ACTIVITY → Read through the lines below and copy the ones holding the string "will".

Pixel coordinate grounding data

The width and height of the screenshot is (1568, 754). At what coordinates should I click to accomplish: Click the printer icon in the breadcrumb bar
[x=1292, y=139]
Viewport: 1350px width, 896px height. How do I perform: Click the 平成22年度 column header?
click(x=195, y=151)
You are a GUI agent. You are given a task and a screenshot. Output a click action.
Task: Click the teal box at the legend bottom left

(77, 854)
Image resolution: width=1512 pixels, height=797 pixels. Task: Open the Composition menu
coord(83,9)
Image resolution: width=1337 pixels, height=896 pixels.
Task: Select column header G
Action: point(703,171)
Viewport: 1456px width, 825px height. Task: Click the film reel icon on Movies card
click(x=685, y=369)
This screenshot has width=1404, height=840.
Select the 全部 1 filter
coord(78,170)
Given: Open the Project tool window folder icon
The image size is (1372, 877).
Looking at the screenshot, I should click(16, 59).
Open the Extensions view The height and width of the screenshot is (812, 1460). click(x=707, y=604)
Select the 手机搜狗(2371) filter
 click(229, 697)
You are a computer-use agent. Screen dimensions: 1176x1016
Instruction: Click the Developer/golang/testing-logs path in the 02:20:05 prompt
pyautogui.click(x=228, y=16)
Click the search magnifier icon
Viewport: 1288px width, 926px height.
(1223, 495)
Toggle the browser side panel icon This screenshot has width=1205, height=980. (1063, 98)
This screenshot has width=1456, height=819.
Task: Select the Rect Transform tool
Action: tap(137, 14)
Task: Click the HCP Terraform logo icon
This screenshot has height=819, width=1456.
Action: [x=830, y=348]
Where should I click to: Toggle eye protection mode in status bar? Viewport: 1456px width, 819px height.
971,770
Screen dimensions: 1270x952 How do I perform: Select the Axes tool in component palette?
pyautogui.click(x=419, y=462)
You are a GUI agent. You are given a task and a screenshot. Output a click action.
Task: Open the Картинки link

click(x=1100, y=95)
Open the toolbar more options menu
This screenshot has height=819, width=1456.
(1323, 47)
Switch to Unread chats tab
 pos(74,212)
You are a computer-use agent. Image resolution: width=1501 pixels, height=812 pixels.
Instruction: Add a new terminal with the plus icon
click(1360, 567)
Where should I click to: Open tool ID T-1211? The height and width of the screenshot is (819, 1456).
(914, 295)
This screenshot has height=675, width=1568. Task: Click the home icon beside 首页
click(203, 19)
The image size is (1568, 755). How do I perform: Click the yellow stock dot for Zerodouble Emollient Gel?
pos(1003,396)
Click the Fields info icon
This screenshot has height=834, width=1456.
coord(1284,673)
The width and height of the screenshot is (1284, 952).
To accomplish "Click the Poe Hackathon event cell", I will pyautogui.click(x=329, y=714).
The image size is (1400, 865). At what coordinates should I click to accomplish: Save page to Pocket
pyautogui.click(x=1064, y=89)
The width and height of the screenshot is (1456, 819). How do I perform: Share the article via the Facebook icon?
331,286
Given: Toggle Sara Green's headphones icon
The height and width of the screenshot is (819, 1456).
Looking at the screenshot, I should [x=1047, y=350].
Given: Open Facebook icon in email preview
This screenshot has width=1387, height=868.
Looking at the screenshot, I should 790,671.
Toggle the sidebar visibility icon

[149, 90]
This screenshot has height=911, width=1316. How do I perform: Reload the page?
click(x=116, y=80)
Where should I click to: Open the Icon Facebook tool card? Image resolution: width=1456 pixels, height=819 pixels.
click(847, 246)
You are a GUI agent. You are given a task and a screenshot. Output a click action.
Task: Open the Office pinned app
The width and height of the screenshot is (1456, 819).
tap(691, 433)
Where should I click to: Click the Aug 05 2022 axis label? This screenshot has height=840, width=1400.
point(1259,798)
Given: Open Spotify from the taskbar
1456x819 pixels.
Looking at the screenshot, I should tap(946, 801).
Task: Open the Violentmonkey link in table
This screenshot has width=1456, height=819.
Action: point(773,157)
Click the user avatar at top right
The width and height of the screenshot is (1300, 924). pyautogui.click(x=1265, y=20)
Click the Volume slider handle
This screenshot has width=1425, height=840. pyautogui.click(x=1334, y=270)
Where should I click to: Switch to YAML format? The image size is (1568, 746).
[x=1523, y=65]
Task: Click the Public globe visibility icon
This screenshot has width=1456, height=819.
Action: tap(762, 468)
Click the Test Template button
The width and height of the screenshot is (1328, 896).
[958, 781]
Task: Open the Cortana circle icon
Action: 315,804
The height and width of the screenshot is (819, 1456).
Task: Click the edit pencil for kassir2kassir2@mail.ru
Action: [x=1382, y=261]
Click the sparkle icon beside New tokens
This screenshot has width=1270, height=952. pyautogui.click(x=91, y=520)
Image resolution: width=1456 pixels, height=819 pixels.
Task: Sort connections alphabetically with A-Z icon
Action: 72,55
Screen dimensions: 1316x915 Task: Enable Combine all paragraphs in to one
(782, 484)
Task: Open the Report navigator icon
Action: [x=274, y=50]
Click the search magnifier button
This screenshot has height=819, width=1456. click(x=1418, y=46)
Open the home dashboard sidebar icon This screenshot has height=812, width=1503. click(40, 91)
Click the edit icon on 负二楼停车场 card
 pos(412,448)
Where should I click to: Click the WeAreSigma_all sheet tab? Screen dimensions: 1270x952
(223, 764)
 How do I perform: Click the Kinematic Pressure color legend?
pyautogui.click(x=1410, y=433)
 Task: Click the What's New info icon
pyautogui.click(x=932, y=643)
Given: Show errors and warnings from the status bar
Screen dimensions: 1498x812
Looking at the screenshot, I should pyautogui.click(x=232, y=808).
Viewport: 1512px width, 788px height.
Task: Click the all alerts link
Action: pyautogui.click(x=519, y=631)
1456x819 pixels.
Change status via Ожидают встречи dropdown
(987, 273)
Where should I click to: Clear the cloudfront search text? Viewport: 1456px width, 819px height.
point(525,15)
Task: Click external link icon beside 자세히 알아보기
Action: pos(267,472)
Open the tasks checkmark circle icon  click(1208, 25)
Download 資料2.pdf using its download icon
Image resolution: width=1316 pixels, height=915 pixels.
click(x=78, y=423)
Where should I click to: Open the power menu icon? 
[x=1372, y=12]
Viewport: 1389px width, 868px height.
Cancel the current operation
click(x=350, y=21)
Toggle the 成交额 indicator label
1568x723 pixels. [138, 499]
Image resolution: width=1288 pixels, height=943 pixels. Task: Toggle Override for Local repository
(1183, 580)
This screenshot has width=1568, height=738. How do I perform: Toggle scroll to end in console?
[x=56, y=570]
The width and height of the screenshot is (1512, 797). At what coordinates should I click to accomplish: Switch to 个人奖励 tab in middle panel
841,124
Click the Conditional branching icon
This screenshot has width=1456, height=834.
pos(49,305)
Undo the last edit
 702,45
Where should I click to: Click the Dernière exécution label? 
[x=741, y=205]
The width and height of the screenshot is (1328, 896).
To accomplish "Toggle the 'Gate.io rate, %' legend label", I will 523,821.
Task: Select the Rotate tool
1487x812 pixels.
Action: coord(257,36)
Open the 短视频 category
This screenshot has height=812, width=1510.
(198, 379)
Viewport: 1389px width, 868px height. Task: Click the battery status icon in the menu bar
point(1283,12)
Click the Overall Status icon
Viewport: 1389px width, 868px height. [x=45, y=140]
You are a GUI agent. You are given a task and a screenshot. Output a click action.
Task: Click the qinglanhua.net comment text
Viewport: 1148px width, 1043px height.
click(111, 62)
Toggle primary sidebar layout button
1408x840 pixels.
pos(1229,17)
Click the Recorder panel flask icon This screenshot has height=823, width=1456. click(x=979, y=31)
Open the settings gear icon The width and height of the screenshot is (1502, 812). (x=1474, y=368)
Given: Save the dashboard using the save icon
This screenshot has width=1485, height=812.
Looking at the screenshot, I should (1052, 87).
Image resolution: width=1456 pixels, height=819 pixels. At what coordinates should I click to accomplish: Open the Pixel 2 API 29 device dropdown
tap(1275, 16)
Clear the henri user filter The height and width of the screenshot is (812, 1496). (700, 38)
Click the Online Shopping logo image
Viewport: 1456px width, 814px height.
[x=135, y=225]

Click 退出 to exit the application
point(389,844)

ANSWER TO THIS TASK →
To accomplish "Click the Poe Hackathon event cell", I will pyautogui.click(x=329, y=714).
To accomplish "Toggle the 'Gate.io rate, %' legend label", I will 523,821.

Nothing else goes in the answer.